Older voters were certainly more likely to vote Leave. The people who are now saying they should have been disenfranchised are (deliberately or not) ignoring one major factor - the older population remember life before the EU. They also remember some of the terrible strife we faced (because life certainly wasn't wine and roses in Britain leading up to the 70s) and can compare it to the evolution of the EU as we now know it. Surely these people are better placed than anyone else to be making an informed decision?

Even if you removed entire swathes of the population, it would not result in a massive swing. The last estimate I saw was that, if you assumed every person over the age of 65 voted, and that they voted in favour of Leave, and you then subtracted that number from the vote count, Leave would still have won. It might be that closer calculations show a narrow Remain victory, but the point stands - the older population were not responsible for the Leave victory. They certainly helped it, but that still left millions of people voting to Leave.

I am very happy to say that I voted to Leave, and I am very happy to say that I am thrilled with the result.

I'm not part of the voter profile that Remain are claiming. I'm in my 30's, very well educated, gainfully employed, and with a foreign national wife and two beautiful daughters.

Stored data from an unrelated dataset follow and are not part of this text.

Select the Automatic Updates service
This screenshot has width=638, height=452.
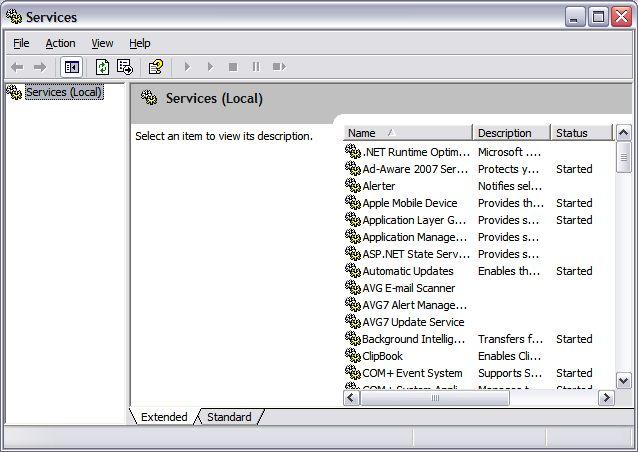(407, 271)

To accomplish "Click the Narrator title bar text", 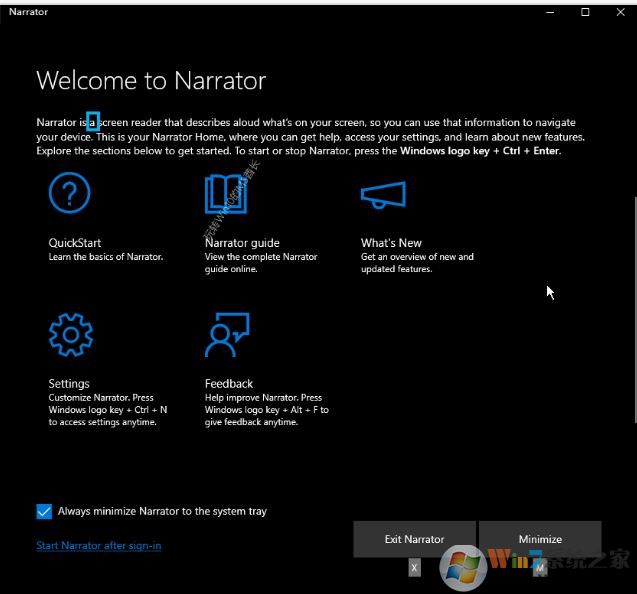I will click(x=28, y=12).
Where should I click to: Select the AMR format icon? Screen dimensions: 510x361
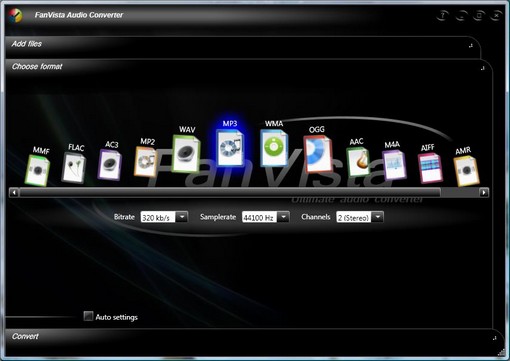coord(467,171)
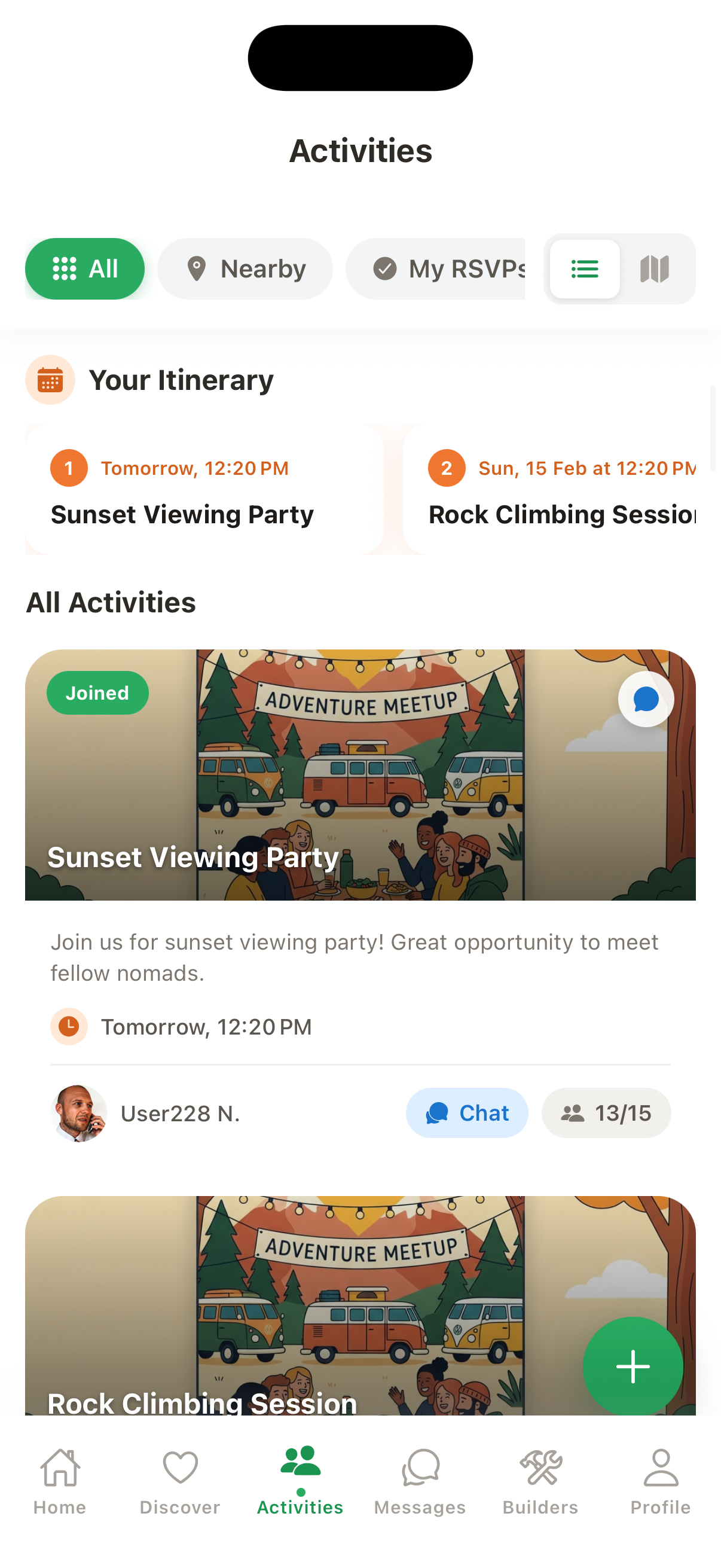Image resolution: width=721 pixels, height=1568 pixels.
Task: Open the Messages tab
Action: click(x=420, y=1482)
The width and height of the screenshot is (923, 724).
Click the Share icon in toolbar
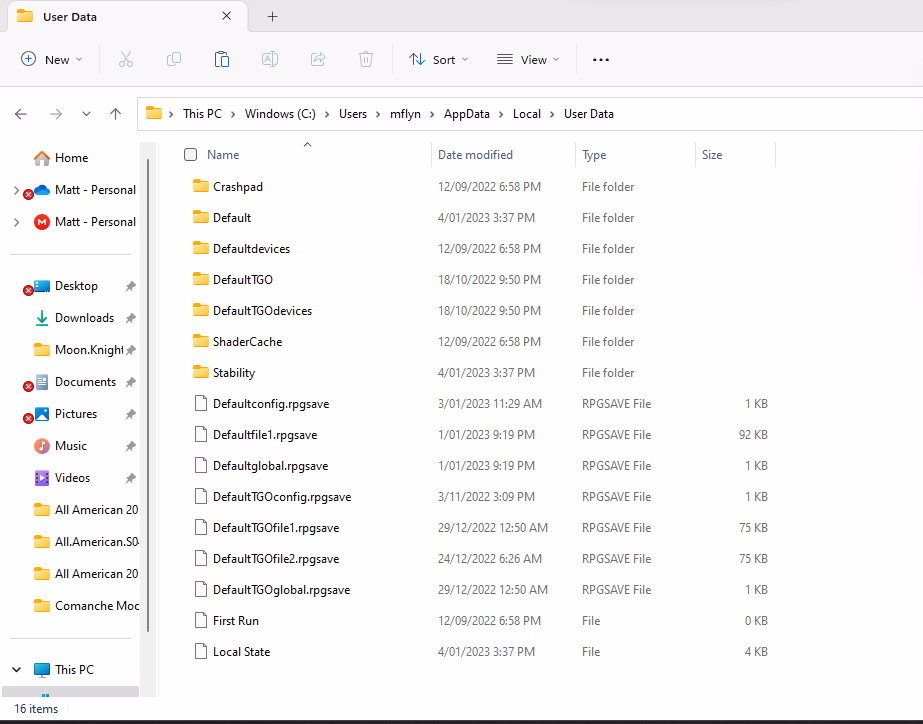[318, 60]
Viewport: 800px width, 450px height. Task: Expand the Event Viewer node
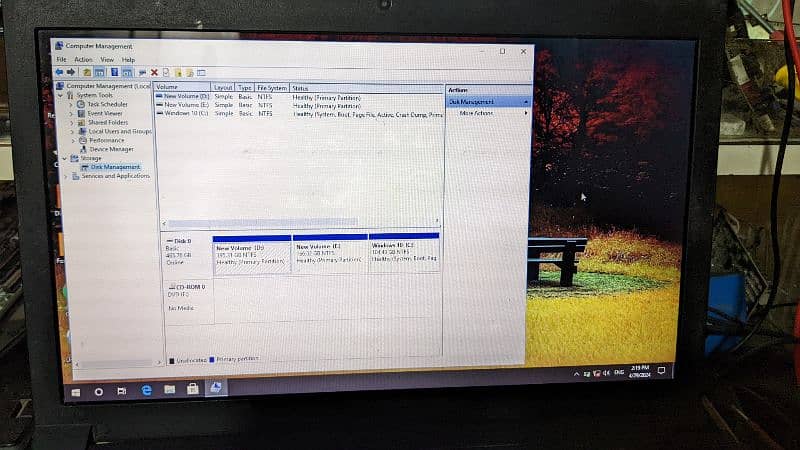(x=72, y=113)
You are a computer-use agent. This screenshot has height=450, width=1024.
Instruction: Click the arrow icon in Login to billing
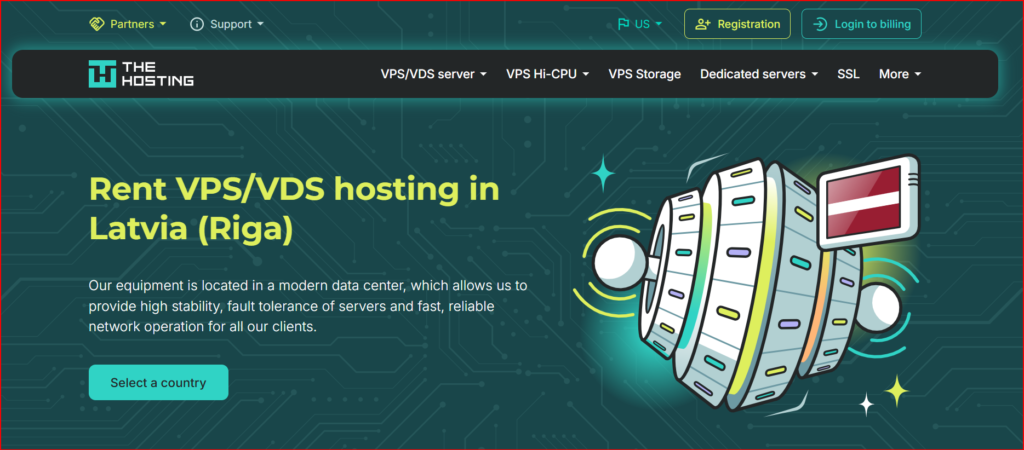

I didn't vote on the basis of immigration. I actually don't know many people who did. The UK has always been a country of immigration and we will continue to be such a country. The immigration issue really boils down to having final say over who comes across our borders. Even though we currently (tenses here will be tricky as, despite the leave vote, we're still in the EU for the immediate future) have more border control than most, that would inevitably be eroded if we remained.

This actually brings us to the core principle for myself and many of the other people I have discussed this with. Sovereignty and self-determination. I voted to Leave because I believe that our national identity and self-determination far outweighs anything being offered by the EU. I believe that we have the capacity and the ability to grow and prosper economically, and that our independent status gives us far more flexibility and agility in the long term. Even now, a few days later, we see the change in tone from threats and uncertainty, to overtures of trade and cooperation, many of which come from the very countries threatening sanctions and calamity if we left.

Certainly I believe we can do better economically and socially than if we remained chained to Europe. Golden handcuffs are still handcuffs, whichever way to try to sell them.

I also believe (and this is shared by some, though not all) that the EU is a doomed enterprise. What started off as a reasonable idea many decades ago has evolved into something that will implode. The closer we are to that implosion, the more damage we will sustain. I voted to Leave because I believe it will give us the agility to ride the shockwave and minimise the damage.

The next few years may well be very rough. I accept that, because I made my decision on a long-term basis. The EU is a band-aid that must inevitably be ripped off, whether now or when it implodes in the future, and I would rather deal with that pain now while my children are still young enough for me to shield them from the worst of it.

The future is not determined by bureaucrats in Brussels, it is determined by us. The future is what we will make of it, nothing more, nothing less.

"Leave" was the correct choice. No regrets.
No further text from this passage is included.